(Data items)

● ● ● ● ●

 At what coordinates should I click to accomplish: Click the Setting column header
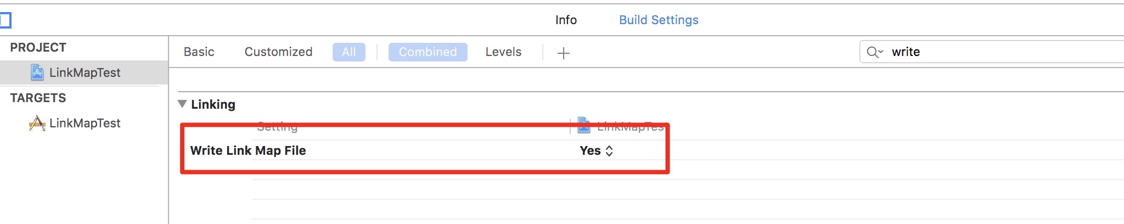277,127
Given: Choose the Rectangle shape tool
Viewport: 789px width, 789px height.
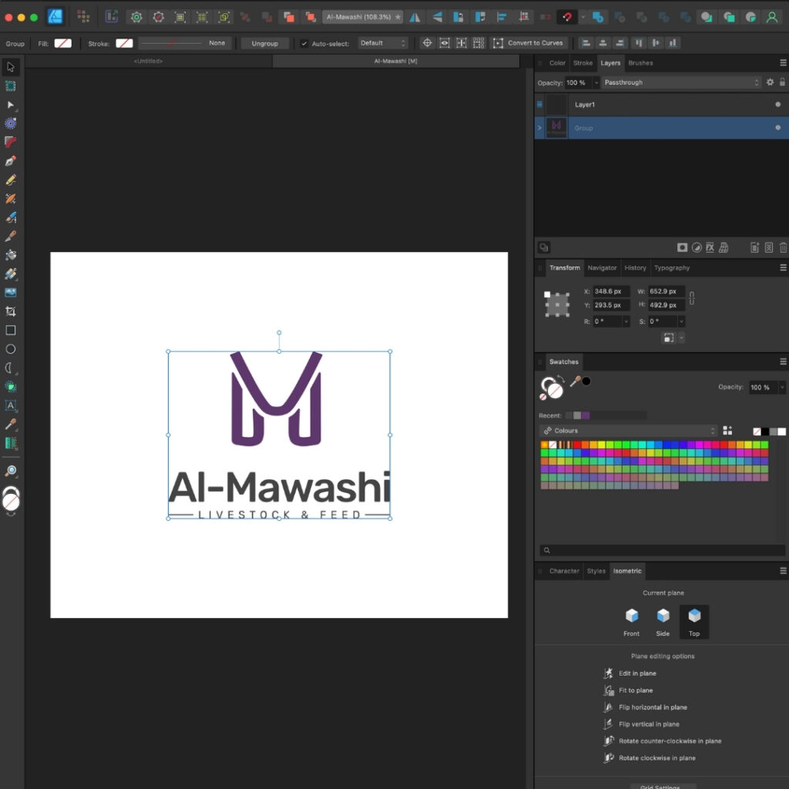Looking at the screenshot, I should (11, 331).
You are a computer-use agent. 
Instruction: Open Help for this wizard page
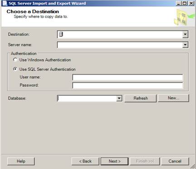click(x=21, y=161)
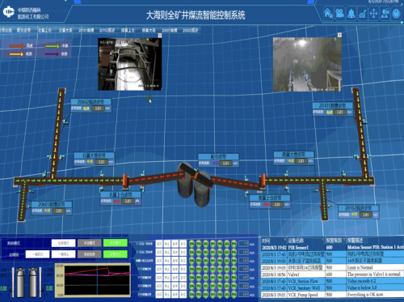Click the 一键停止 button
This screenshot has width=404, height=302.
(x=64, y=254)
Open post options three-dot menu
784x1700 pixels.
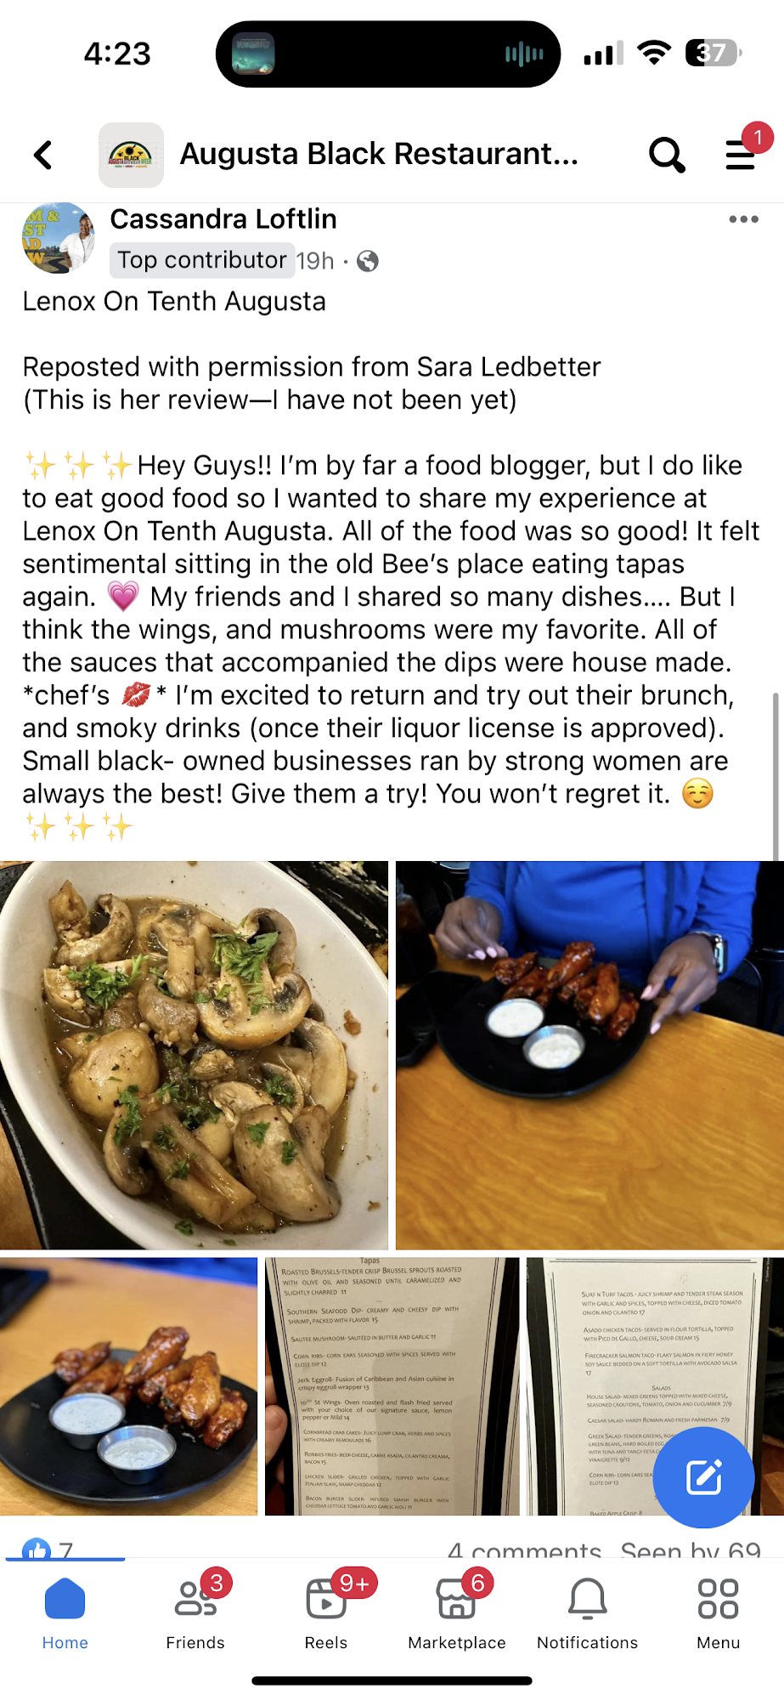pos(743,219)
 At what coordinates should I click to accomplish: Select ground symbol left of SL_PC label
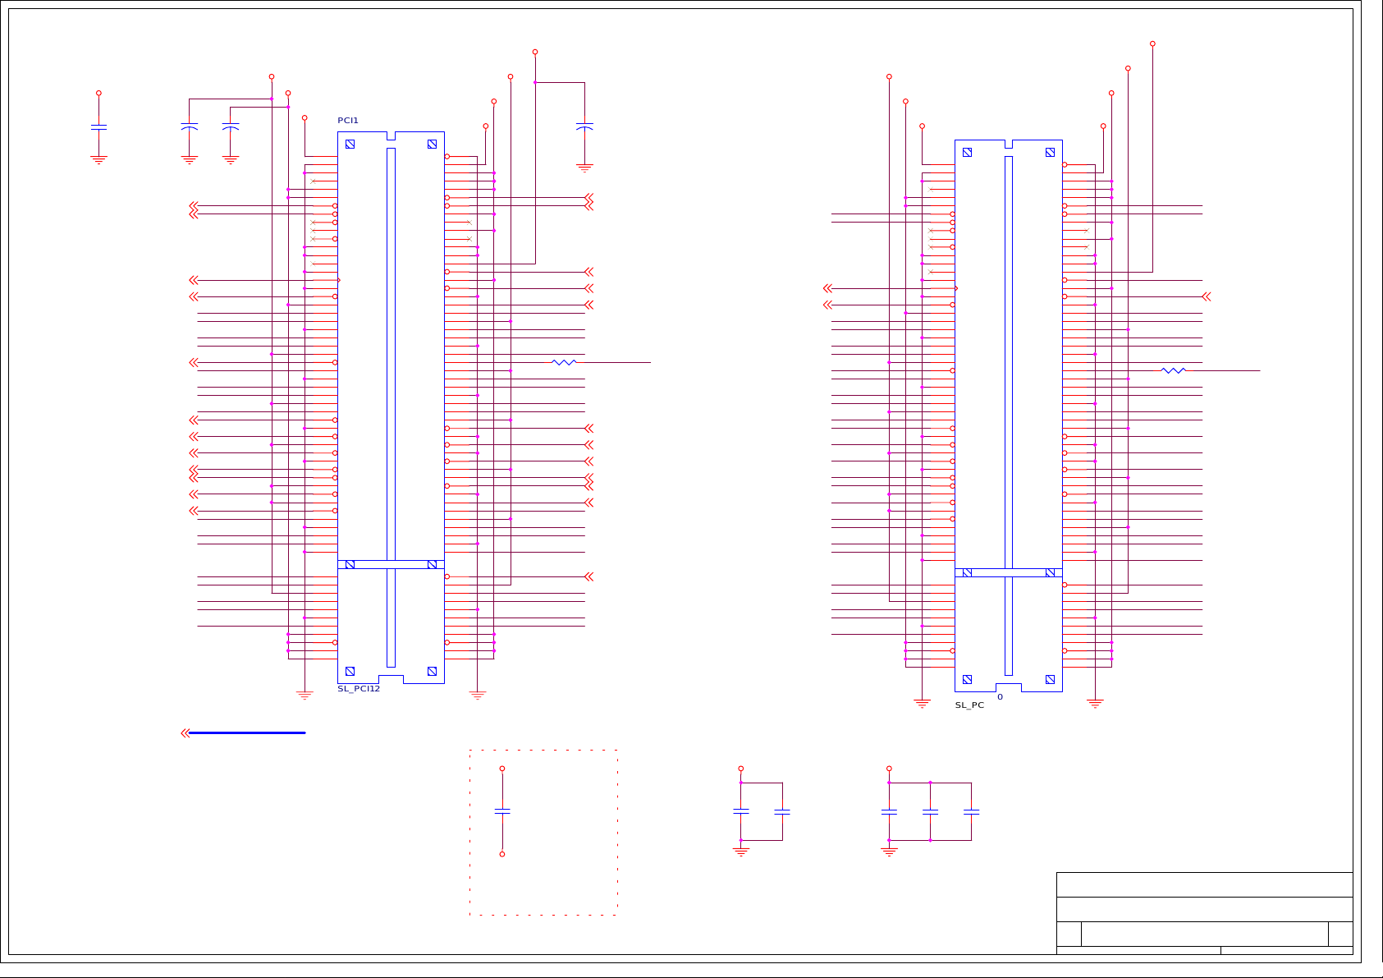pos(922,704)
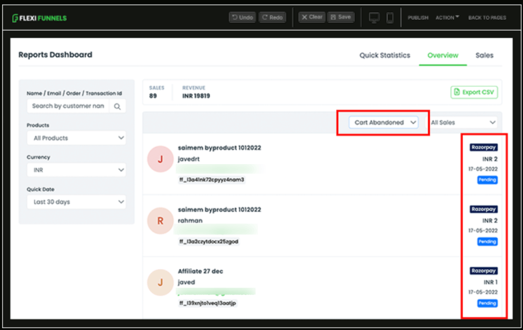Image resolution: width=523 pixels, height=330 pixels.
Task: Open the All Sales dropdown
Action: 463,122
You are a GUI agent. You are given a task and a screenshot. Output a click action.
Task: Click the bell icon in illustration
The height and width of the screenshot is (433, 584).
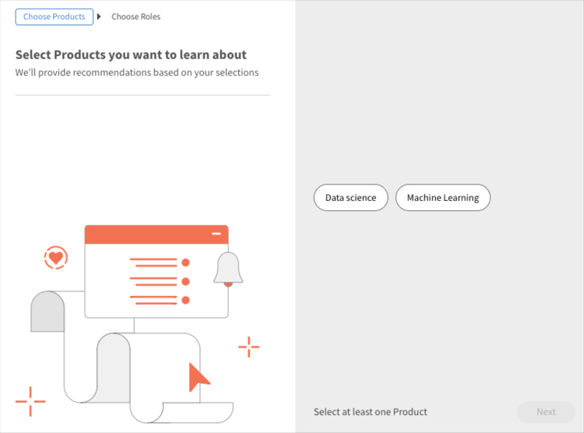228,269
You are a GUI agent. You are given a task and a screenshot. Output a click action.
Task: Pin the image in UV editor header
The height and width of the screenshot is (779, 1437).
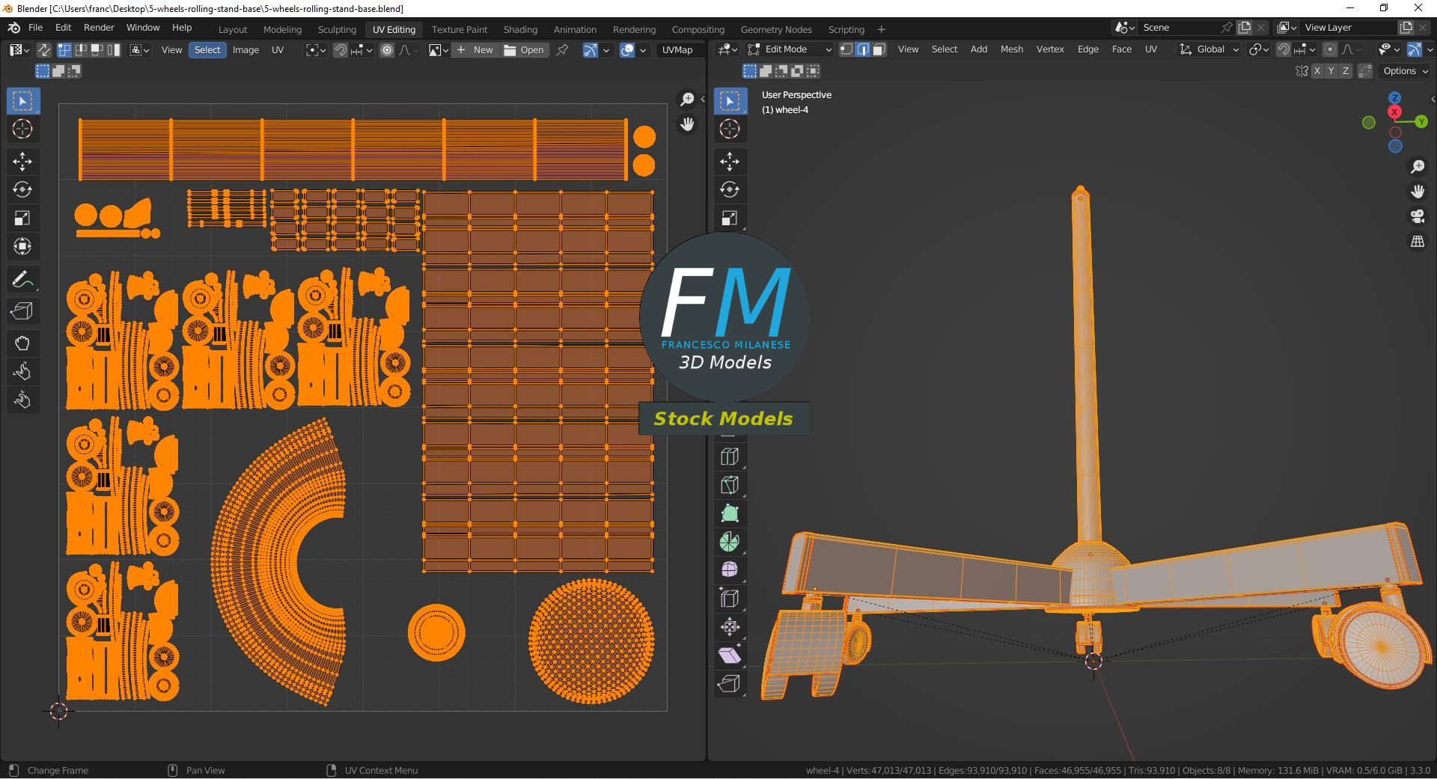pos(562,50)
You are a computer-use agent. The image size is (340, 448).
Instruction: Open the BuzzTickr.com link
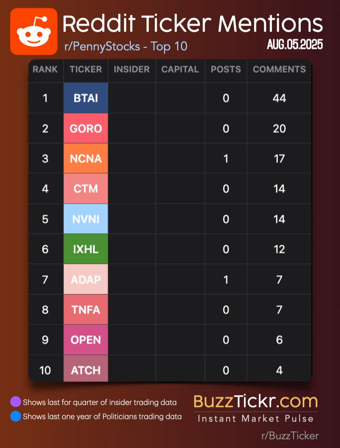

● ● ● ● ●

Each record above should be duplicated word for word, with no pictures included.

 At what coordinates should I click to accomplish: Click the Setting column header
277,127
Given: Choose the Rectangle shape tool
Viewport: 789px width, 789px height.
Looking at the screenshot, I should (11, 331).
You are a computer-use agent. 
Instruction: Open Help for this wizard page
click(x=21, y=161)
Click the 一键停止 button
This screenshot has width=404, height=302.
(x=64, y=254)
Open post options three-dot menu
784x1700 pixels.
pos(743,219)
 At what coordinates should I click to accomplish: Select ground symbol left of SL_PC label
pos(922,704)
Image resolution: width=523 pixels, height=330 pixels.
Task: Open the All Sales dropdown
Action: 463,122
You are a GUI agent. You are given a task and a screenshot. Output a click action.
Task: Click the bell icon in illustration
The height and width of the screenshot is (433, 584).
228,269
You are a GUI agent. You are given a task and a screenshot. Output a click action.
Task: Pin the image in UV editor header
The height and width of the screenshot is (779, 1437).
pos(562,50)
You are a computer-use agent. The image size is (340, 448).
Instruction: Open the BuzzTickr.com link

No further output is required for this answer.